***** Records for the task

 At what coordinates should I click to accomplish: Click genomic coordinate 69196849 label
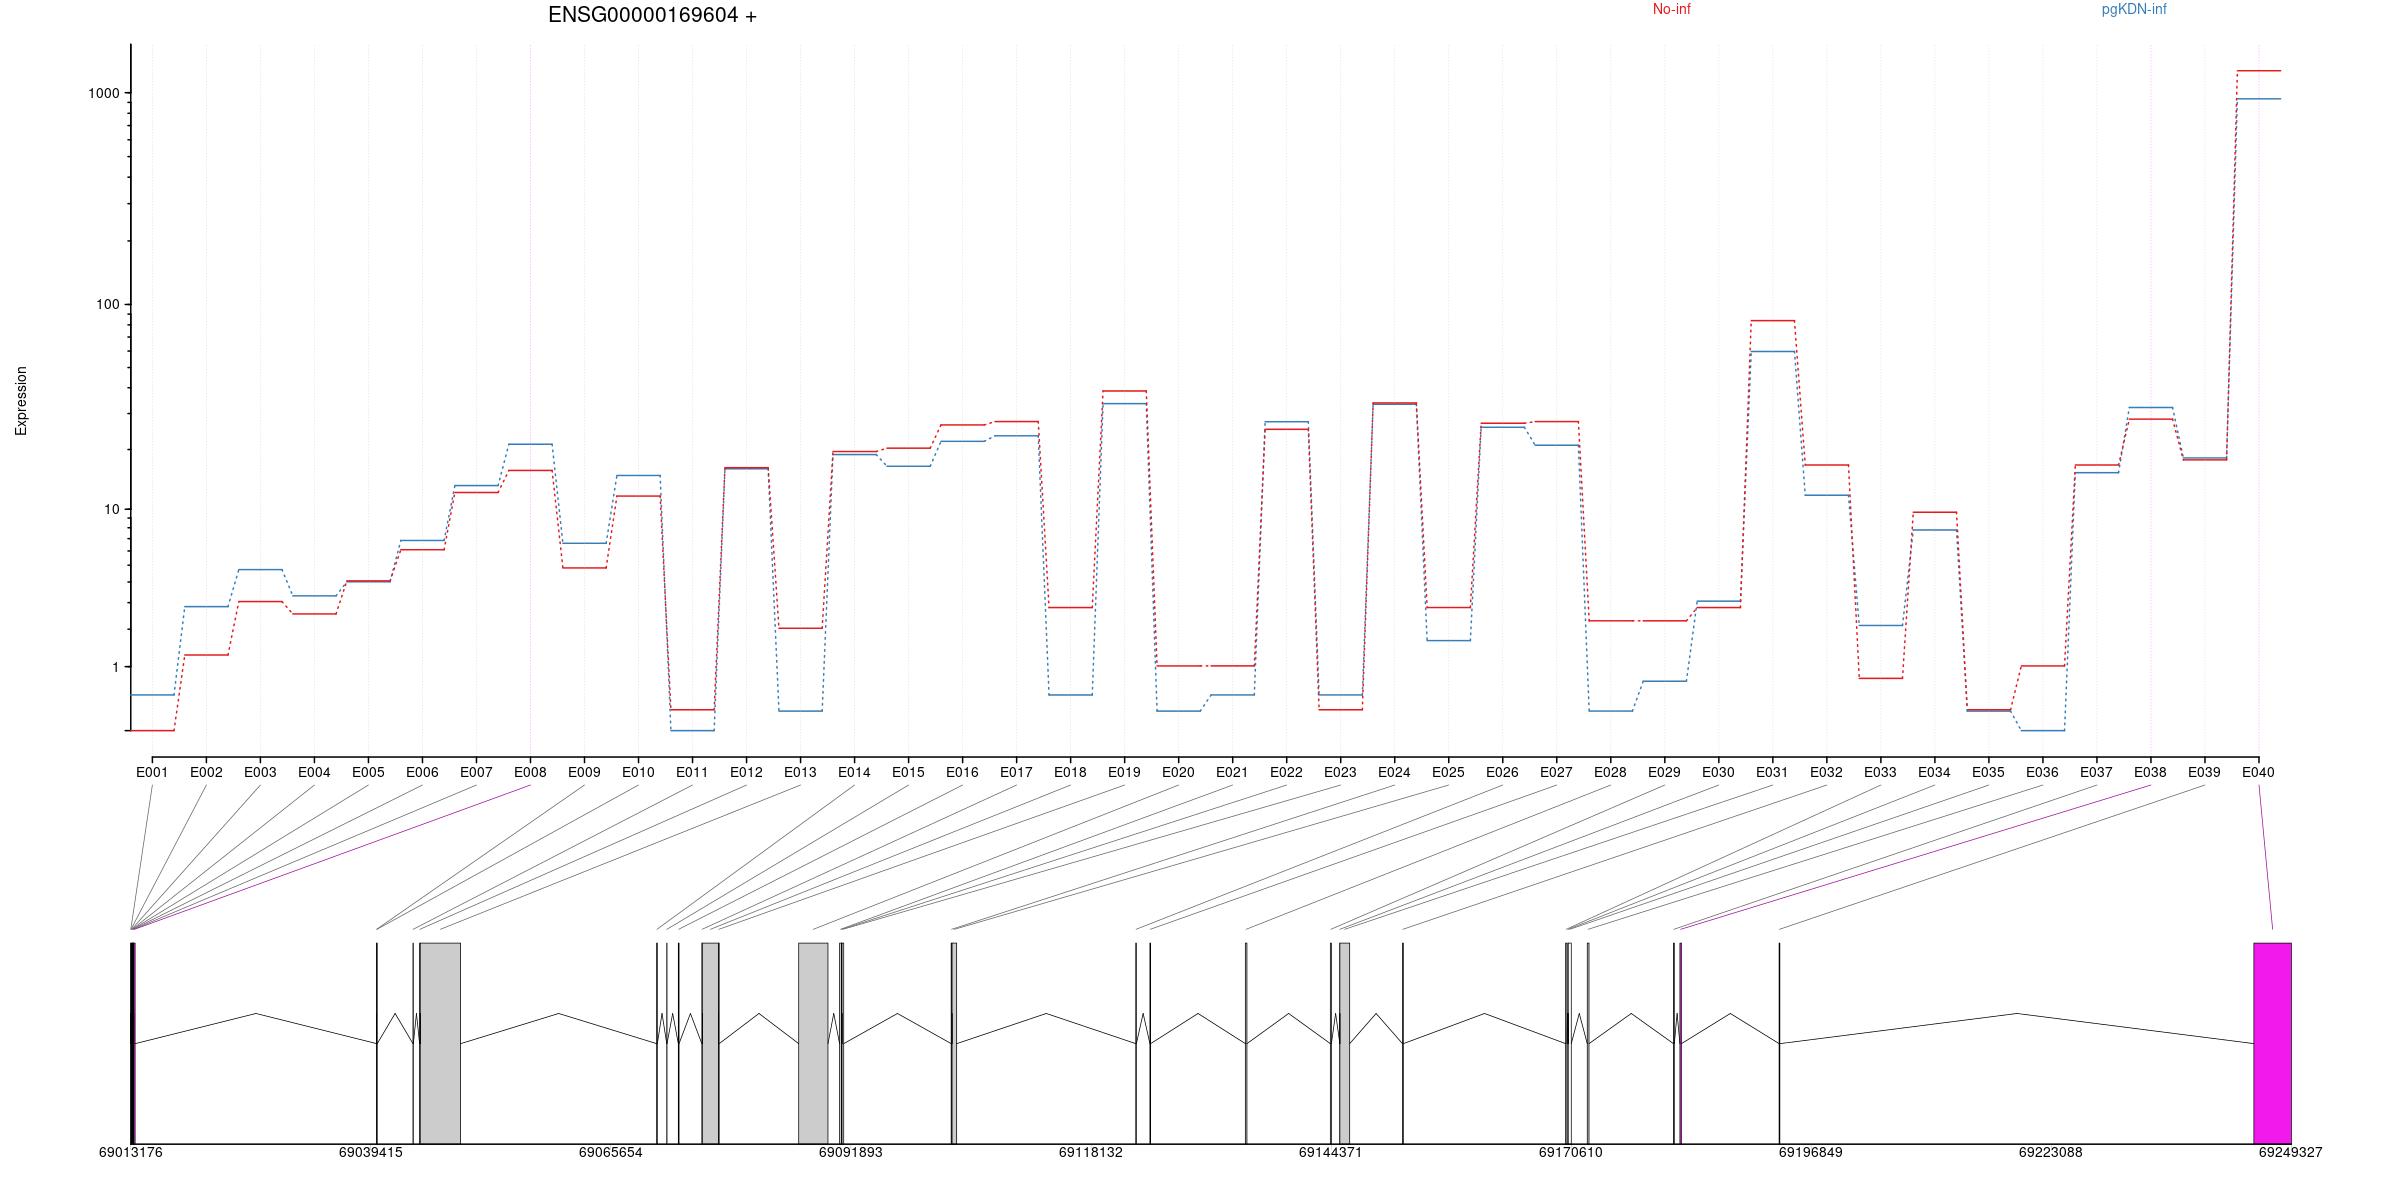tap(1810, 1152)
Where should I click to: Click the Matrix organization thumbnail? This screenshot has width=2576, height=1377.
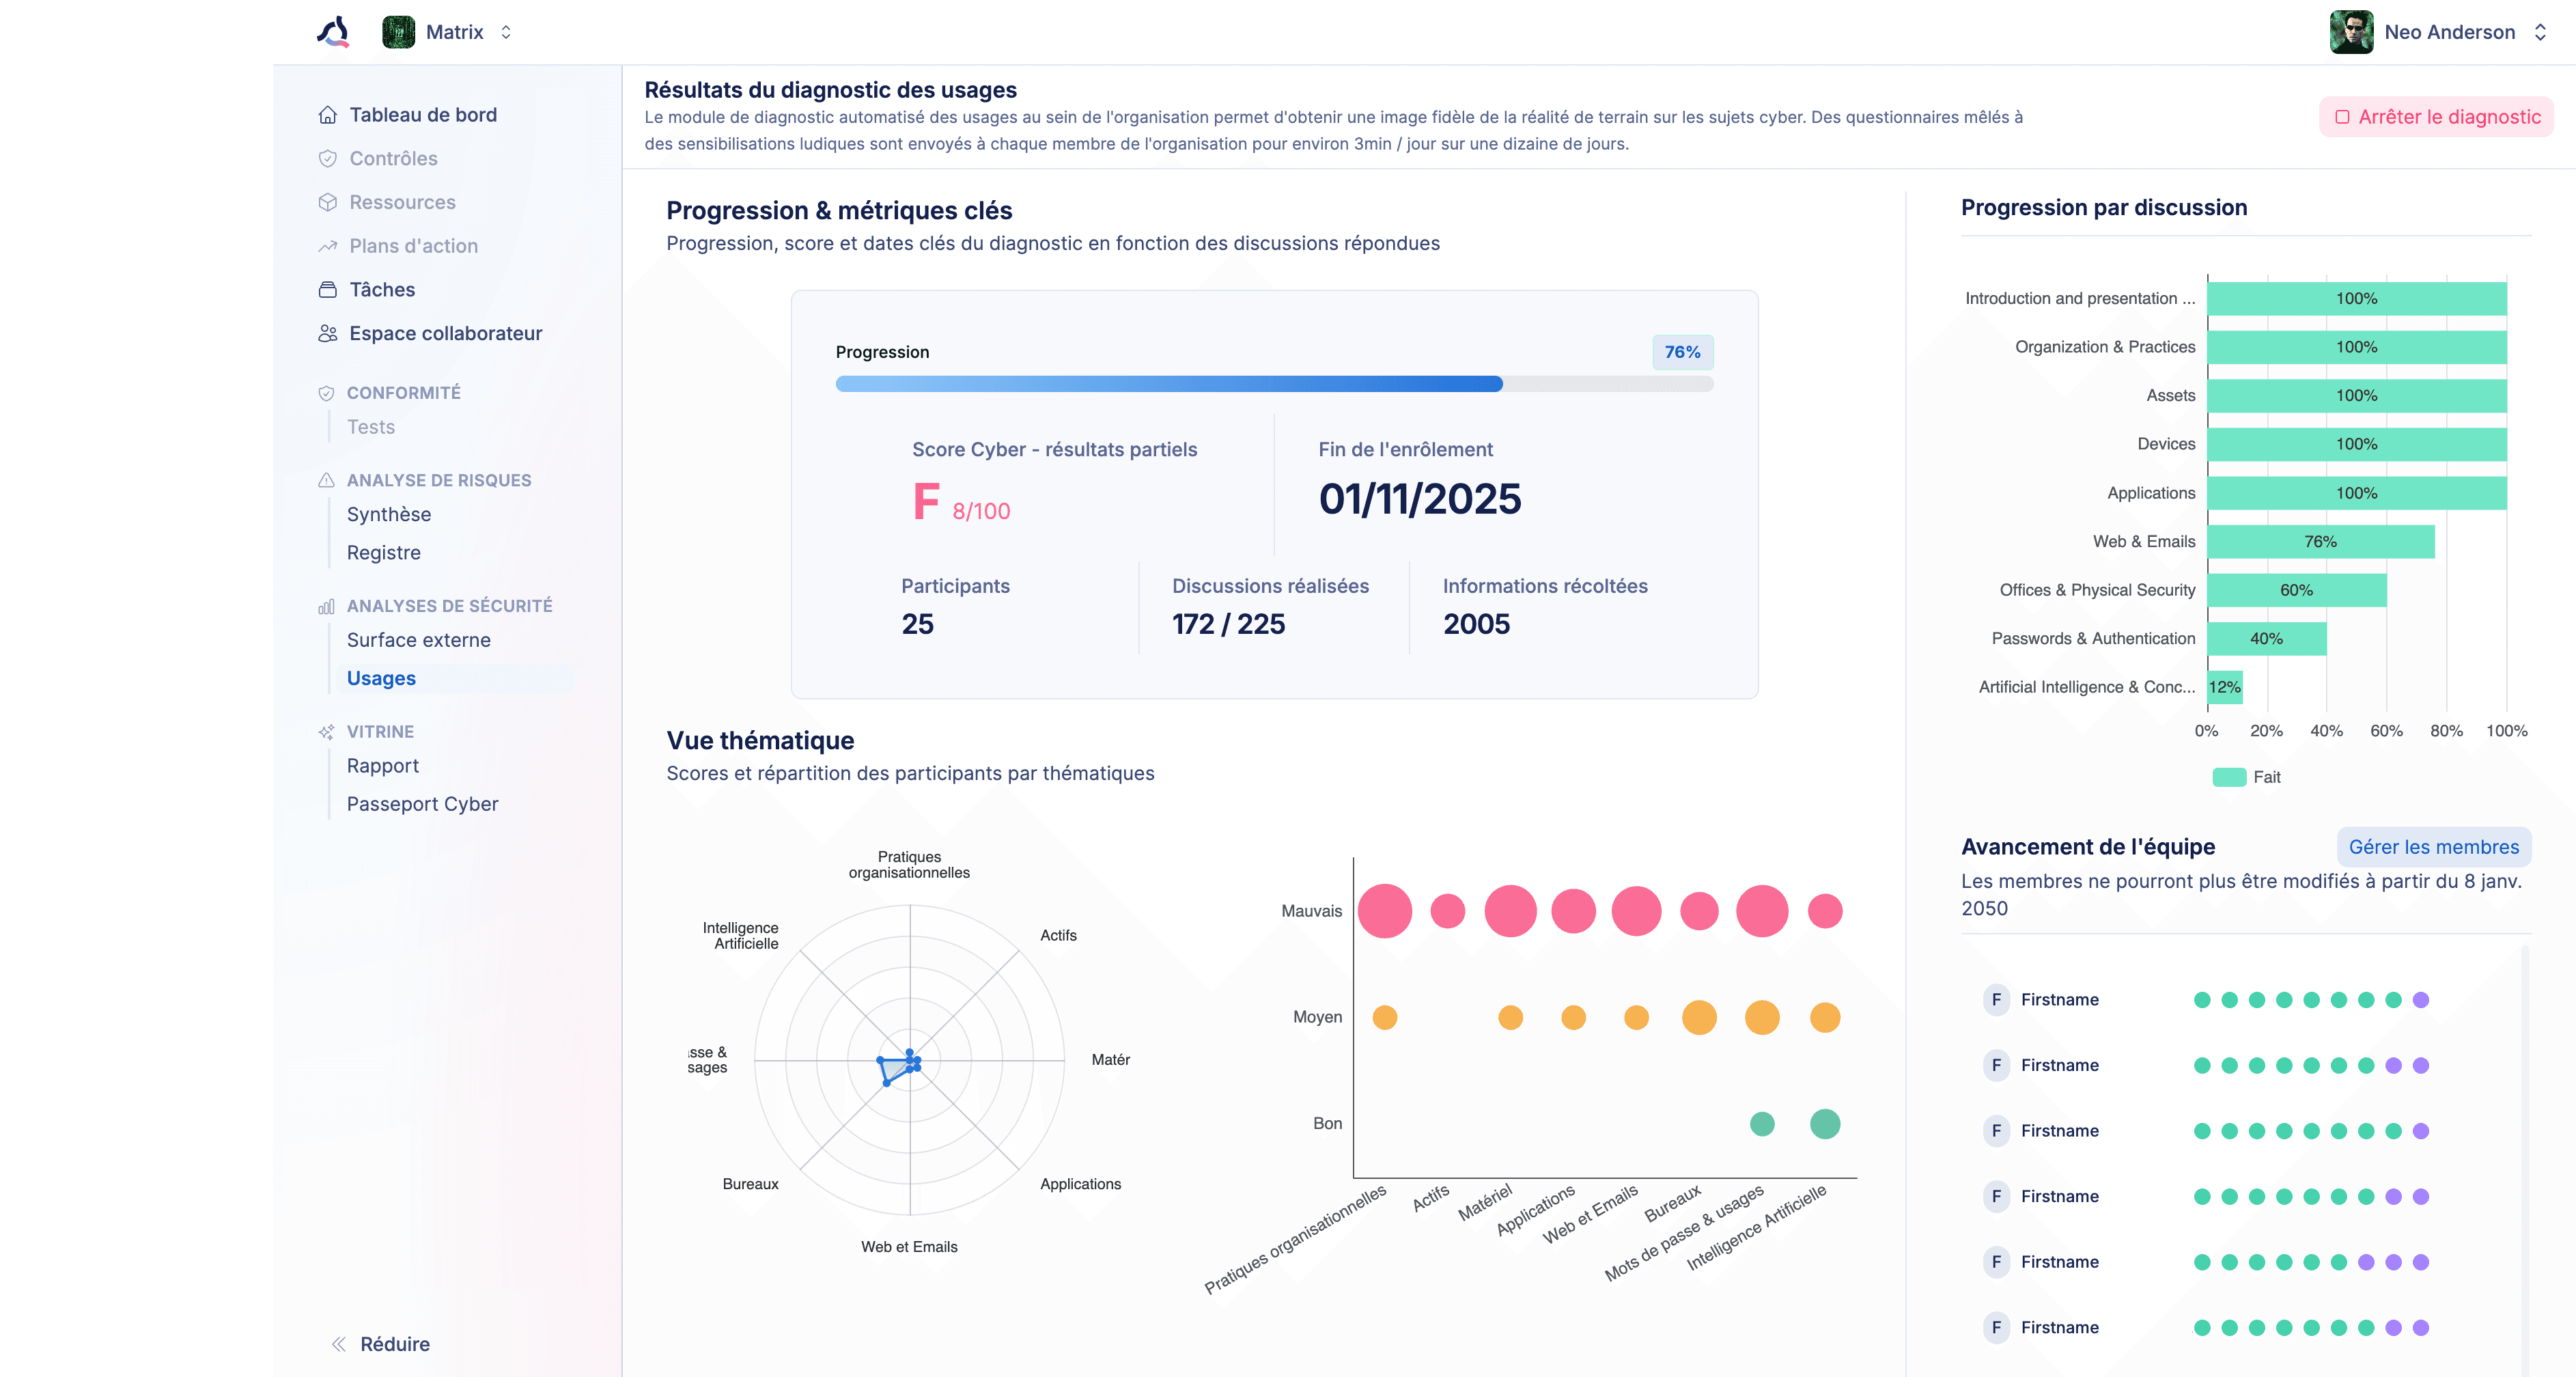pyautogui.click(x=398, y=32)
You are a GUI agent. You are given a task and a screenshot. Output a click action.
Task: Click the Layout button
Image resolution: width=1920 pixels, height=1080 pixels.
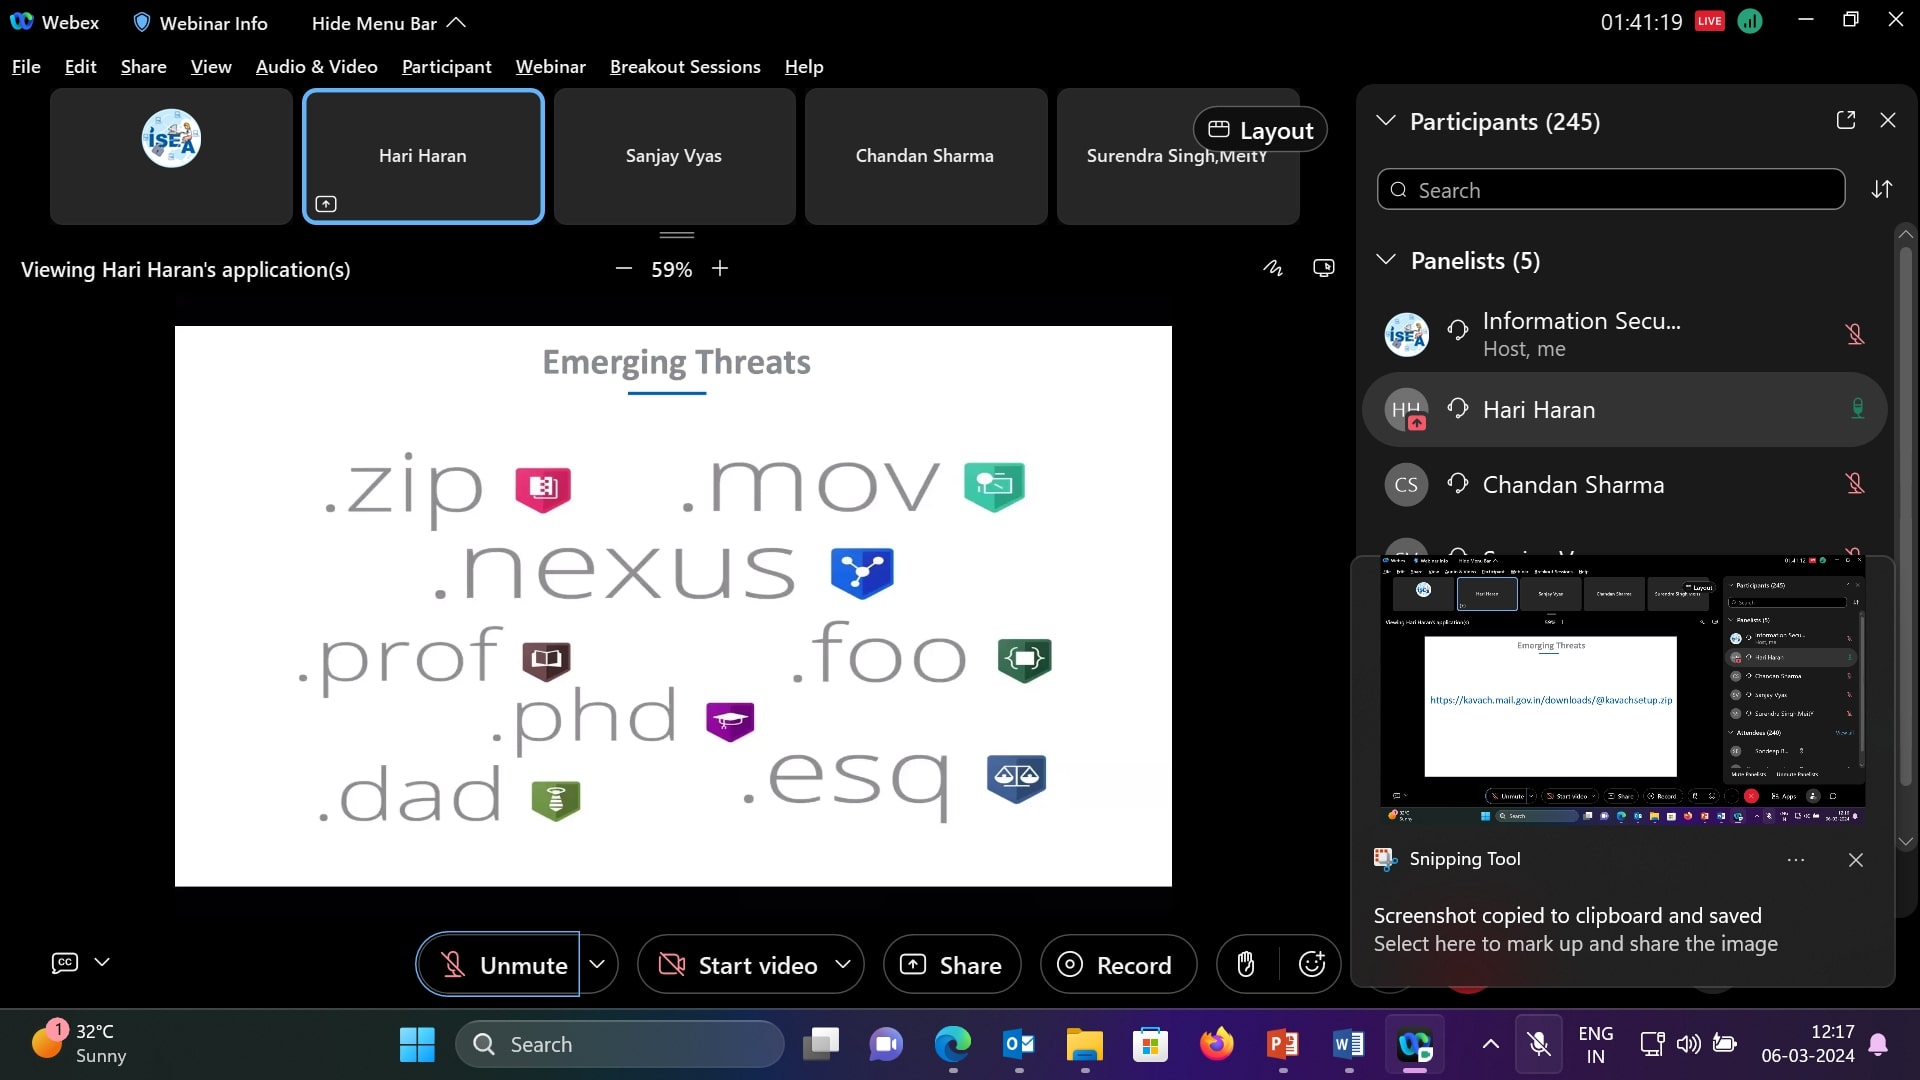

**********

» Try it
Copy the final stretch of the entries exactly: the line containing "You are a GUI" and every line after it through the last. Include no pictures and nothing more.

» Answer
You are a GUI agent. You are given a task and a screenshot. Output a click action.
Task: Click the Layout button
Image resolution: width=1920 pixels, height=1080 pixels.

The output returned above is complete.